Team approach boosts hospital bottom line, cuts wound prevalence
Prevalence of wounds drops dramatically
When Mark S. Granick, MD, arrived at Allegheny University Hospital in Philadelphia, the hospital had no program for managing pressure ulcers, nor did it have a standardized protocol for preventing them. Nurses received differing opinions on how to treat wounds depending on which physician they asked, and notions sometimes varied widely. A hospital survey revealed that a disconcertingly high number of patients succumbed to pressure during their hospitalization.
With nosocomial wounds often costing thousands of dollars per patient, and some extraordinary cases draining hospital coffers to the tune of hundreds of thousands, not to mention the human costs of the morbidity suffered by patients, Granick, chief of plastic surgery, initiated an aggressive wound prevention and treatment program. The result was the formation of a multidisciplinary wound care team. Members followed standardized protocols to identify at-risk patients and provide aggressive intervention. The plan has resulted in decreased morbidity and significantly lower costs.
"The wound care team was the coalescence of different medical and paramedical practitioners in the hospital who dealt with wounds," says Granick. Nurses are central to the team. Granick calls the team nurse driven. Other members include representatives from nutrition, enterostomal therapy, pharmacy, rehabilitation, and materials management. The team is headed by a plastic surgeon.
At the outset of the program, the hospital’s administration and medical staff empowered Granick and his colleagues to establish a committee to assess the status of wound care and prevention at the hospital, as well as available wound care products. An evaluation of various specialty support mattresses also was authorized.
Patients monitored from outset of stay
Under the protocol developed by the wound care committee, patients admitted to the hospital are evaluated by a nurse, who conducts a thorough skin integrity assessment. A Braden or Norton scale assessment is used to determine each patient’s risk level for skin breakdown. High-risk patients are automatically scheduled for a complete wound care assessment. At this point, the wound care team becomes involved in the process.
"Our team would stop by to see the patient and determine whether a special support surface was indicated, to make sure a nutrition consult was ordered if indicated, and to explain to nurses the correct care of any early wounds that were present and the care of skin surfaces if there was a problem with maceration or incontinence," says Granick. "We wanted to make sure there was some consistency in the management of patients."
When a patient presents with existing noteworthy large wounds, the team confers with members of the staff to obtain permission for a plastic surgeon to consult with the patient, thus ensuring that patients with established wounds receive aggressive care from the outset of their hospitalization.

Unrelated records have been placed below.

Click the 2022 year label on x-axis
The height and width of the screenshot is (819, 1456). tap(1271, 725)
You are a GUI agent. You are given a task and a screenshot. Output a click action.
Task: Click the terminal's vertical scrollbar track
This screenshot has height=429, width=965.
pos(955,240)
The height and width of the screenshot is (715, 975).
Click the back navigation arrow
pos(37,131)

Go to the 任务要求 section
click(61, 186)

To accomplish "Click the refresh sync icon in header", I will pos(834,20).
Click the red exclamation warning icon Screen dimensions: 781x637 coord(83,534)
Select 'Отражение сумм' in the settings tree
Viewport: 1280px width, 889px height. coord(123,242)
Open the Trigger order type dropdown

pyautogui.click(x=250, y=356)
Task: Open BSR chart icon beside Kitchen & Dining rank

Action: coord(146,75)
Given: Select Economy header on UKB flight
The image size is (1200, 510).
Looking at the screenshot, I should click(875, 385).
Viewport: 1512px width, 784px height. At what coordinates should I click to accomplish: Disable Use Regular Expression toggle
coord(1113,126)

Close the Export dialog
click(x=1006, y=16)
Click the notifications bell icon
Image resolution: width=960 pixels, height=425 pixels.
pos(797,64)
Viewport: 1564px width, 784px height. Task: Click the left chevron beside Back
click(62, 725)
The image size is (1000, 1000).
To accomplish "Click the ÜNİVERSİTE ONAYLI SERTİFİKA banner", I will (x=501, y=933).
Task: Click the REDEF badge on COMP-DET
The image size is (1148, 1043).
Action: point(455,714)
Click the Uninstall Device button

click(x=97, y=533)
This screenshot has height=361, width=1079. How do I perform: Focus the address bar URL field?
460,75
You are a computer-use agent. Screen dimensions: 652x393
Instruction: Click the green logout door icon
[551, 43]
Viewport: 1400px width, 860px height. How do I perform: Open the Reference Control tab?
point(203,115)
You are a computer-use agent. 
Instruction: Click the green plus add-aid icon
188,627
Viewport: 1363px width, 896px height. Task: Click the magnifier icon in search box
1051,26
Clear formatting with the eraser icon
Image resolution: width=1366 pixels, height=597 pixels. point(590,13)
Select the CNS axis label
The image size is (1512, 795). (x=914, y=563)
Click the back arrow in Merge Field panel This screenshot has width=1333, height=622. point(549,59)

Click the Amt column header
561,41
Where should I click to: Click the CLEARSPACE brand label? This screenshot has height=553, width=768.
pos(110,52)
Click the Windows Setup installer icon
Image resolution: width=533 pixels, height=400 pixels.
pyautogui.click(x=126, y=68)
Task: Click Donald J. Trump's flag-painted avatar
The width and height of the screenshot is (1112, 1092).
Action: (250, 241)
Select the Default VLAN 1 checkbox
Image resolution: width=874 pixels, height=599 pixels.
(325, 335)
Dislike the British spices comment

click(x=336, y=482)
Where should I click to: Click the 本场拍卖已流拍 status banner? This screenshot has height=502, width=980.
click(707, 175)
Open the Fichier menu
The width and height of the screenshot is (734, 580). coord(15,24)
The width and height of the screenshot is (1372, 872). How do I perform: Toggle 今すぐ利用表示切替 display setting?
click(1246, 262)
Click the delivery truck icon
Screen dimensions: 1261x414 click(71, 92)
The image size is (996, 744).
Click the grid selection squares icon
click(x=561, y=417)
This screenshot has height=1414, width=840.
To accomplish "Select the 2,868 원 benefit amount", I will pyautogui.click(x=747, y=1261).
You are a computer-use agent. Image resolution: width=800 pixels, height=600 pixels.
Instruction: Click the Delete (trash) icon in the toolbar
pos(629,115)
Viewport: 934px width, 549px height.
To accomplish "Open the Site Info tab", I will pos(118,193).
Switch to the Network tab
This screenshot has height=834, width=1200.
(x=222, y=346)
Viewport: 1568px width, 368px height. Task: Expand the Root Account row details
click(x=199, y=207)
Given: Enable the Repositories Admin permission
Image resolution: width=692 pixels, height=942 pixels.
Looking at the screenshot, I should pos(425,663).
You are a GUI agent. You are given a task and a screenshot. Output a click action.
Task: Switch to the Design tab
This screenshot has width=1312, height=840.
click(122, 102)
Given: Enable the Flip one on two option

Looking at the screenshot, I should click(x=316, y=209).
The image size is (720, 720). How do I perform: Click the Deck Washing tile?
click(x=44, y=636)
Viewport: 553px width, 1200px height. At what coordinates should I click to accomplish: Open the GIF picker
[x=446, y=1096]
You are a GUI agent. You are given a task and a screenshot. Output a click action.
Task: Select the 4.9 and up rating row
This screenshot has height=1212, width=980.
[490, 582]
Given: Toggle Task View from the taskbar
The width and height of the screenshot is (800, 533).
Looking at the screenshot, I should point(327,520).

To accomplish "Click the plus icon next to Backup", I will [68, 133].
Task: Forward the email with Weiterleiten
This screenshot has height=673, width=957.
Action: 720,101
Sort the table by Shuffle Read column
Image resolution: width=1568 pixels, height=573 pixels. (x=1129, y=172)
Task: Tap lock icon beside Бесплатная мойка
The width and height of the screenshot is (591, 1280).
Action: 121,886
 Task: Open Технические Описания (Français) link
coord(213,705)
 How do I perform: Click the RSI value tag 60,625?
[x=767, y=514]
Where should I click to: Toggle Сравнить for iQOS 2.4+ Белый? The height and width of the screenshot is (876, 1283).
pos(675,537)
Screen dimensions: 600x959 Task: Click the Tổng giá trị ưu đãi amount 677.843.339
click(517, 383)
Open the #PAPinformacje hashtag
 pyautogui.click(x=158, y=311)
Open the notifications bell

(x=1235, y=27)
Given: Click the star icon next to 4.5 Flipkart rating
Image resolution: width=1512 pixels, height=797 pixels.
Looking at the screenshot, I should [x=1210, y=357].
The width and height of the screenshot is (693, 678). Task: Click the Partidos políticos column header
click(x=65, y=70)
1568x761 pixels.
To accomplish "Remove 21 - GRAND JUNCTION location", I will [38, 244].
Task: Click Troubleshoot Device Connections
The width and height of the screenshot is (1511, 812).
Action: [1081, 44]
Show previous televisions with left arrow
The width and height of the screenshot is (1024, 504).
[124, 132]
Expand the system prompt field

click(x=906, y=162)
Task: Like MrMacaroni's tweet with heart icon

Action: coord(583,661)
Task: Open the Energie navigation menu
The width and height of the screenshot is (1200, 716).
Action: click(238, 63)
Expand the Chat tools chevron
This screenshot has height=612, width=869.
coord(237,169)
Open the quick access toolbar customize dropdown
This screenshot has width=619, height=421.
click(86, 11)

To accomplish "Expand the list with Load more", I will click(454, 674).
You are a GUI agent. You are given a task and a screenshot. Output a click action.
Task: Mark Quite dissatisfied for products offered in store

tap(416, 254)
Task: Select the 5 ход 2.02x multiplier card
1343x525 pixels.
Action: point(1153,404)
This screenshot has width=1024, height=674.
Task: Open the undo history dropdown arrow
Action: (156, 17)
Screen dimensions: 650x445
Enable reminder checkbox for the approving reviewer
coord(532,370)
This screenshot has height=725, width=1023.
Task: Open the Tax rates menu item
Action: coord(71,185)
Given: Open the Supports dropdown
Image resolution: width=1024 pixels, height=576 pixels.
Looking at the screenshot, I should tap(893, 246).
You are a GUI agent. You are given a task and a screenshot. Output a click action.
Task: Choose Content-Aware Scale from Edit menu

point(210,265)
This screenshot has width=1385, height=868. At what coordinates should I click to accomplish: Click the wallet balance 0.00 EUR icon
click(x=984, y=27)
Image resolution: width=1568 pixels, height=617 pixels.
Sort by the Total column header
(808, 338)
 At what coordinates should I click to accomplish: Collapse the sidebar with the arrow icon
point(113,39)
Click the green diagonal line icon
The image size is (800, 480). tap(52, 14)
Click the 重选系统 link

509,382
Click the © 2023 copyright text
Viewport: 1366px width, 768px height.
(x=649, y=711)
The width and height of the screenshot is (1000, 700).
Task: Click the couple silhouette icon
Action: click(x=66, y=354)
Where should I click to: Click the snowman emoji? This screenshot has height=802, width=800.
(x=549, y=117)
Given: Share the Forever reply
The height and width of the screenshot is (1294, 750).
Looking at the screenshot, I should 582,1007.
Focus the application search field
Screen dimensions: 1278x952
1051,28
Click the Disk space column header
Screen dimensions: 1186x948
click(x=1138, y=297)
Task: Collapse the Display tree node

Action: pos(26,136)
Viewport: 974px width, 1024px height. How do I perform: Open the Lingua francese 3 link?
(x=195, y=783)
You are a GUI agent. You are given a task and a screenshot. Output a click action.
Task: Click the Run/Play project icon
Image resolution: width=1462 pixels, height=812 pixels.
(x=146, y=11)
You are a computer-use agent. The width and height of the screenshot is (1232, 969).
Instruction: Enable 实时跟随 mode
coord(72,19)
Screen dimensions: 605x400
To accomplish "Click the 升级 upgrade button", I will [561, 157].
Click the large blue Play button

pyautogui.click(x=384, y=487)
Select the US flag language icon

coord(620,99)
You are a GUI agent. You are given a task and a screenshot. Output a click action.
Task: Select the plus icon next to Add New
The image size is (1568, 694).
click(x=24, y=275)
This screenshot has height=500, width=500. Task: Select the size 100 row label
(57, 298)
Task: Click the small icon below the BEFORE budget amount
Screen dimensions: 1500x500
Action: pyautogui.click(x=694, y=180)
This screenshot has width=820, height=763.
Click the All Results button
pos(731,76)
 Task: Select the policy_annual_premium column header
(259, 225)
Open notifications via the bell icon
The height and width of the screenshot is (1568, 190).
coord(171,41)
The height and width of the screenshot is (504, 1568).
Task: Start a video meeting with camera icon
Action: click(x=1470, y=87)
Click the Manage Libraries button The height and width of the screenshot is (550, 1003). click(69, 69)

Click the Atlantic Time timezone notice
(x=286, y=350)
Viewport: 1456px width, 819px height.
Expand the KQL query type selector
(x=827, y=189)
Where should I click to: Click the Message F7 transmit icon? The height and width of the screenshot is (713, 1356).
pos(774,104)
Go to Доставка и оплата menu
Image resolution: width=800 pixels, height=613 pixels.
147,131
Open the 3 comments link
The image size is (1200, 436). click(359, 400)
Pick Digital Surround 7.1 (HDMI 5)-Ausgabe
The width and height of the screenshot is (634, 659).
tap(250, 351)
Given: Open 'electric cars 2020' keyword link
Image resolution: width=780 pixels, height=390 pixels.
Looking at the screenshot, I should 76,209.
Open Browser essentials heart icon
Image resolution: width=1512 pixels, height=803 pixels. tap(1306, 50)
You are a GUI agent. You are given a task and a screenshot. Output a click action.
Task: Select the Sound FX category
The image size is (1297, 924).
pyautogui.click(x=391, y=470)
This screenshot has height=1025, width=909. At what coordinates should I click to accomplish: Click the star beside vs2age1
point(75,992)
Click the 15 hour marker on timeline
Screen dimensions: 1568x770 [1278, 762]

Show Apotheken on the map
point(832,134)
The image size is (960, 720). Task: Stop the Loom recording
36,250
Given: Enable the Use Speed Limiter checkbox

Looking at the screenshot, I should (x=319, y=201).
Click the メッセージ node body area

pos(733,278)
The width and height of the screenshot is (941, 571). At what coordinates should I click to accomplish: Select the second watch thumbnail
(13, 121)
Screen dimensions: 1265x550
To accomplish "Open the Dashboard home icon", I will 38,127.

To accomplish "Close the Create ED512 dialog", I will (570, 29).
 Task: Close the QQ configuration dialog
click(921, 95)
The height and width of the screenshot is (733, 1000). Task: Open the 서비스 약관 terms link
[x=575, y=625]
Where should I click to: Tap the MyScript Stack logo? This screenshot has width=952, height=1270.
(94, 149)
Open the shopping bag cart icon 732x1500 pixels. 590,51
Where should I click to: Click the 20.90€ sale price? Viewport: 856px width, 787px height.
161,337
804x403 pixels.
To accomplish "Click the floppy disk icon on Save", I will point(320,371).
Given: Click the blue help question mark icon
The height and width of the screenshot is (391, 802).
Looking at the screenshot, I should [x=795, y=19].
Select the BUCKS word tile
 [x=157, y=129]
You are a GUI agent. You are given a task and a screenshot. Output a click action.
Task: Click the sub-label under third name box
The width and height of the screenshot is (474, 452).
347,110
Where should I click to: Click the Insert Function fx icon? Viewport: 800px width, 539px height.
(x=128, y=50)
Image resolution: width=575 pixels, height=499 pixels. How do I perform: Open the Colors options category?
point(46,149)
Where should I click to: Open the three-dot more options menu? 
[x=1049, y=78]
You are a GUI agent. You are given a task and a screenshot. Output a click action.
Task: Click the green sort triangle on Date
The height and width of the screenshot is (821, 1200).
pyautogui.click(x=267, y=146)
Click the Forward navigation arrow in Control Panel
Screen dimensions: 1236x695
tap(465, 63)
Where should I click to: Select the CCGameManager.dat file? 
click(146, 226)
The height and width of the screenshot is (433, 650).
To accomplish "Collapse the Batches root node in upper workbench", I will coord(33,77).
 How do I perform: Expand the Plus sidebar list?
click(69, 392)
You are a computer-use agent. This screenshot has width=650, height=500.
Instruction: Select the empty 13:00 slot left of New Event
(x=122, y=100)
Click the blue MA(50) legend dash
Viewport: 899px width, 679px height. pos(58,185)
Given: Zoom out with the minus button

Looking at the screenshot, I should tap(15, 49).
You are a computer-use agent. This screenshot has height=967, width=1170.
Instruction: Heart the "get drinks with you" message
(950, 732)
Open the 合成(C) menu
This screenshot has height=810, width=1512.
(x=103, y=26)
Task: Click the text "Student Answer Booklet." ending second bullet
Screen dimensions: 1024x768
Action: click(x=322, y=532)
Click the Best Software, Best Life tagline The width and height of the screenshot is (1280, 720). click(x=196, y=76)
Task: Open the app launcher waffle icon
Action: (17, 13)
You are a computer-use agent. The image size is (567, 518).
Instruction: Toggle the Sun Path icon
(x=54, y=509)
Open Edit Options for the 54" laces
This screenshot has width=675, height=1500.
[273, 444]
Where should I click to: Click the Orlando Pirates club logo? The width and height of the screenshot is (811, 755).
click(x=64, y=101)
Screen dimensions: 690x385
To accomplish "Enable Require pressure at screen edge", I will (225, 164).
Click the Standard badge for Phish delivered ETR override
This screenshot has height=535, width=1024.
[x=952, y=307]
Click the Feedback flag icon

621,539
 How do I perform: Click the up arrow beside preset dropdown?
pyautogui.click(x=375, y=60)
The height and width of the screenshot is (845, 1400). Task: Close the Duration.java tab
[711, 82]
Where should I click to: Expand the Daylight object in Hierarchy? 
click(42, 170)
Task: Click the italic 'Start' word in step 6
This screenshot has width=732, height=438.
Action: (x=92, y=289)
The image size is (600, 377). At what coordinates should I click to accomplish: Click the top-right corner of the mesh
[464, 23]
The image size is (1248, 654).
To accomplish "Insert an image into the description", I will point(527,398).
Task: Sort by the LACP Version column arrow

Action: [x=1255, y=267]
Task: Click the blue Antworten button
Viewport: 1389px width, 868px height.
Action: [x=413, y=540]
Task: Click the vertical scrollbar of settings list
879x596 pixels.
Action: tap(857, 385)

Results of the program have been encouraging. Granick says he deals less frequently with wounds now than before the team was established, chiefly because fewer patients acquire pressure ulcers during hospitalization.
Annual studies to track the effect of the team show big drops in prevalence. In 1993, 22.6% of 164 patients had at least one pressure ulcer. The 164 patients surveyed had 57 pressure ulcers, and 82.4% of them were nosocomial.
By 1996, only 16 of 184 patients surveyed had 30 pressure ulcers, a prevalence of only 8.7%. Only 43.3% of those were nosocomial. Over the same period, the overall percentage of patients getting nosocomial ulcers decreased from 21.0% to just 4.3%.
"These decreases are highly statistically significant," says Granick. "All of the other parameters we looked at, including nutrition, serum albumin levels, and other factors improved significantly over the four-year period."
The decreased wound prevalence in the hospital clearly has led to an associated drop in costs related to wound care, and measurement of the economic impact is currently under way. Granick says one hospital-acquired pressure ulcer he looked at cost the hospital about $220,000 in nonreimbursed funds. Most patients who acquire stage I or II ulcers cost the hospital an additional $1,500 to $2,000, and the average cost per patient who develops stage III to IV ulcers is $20,000 to $60,000, Granick estimates. Those costs often are not reimbursed.
The National Health Services and Practice Pattern Survey of 1990, a federally commissioned report, puts the costs even higher: $14,000 to $20,000 for stage I to II pressure ulcers and $30,000 to $65,000 for stage III to IV ulcers.
Cooperation ensures team’s success
For a multidisciplinary team approach to be successful, it needs the approval of the medical staff and the hospital administration, says Granick. "The medical staff is really key. The biggest concern we had was that the medical staff physicians would perceive that we were usurping the management of their patients. They were afraid that if we developed this type of system we would write orders and notes on patient charts that they may not be interested in having."
To circumvent any potential turf clashes, it was agreed that the initial screening would be conducted by a nurse who would not write any comments on the patient’s chart. However, if a patient had significant wound problems, a member of the wound care team would ask the appropriate staff physician to order a consultation. "They’ve never refused to do that," says Granick. "It turns out that we provide them with a tremendous service, and at this point they more or less expect us to see patients who have serious wounds."
He adds that once the team was in place and functioning, the staff quickly realized that the wound care personnel were not attempting to take over patient management but to assist in the care of particular problems in which they had expertise.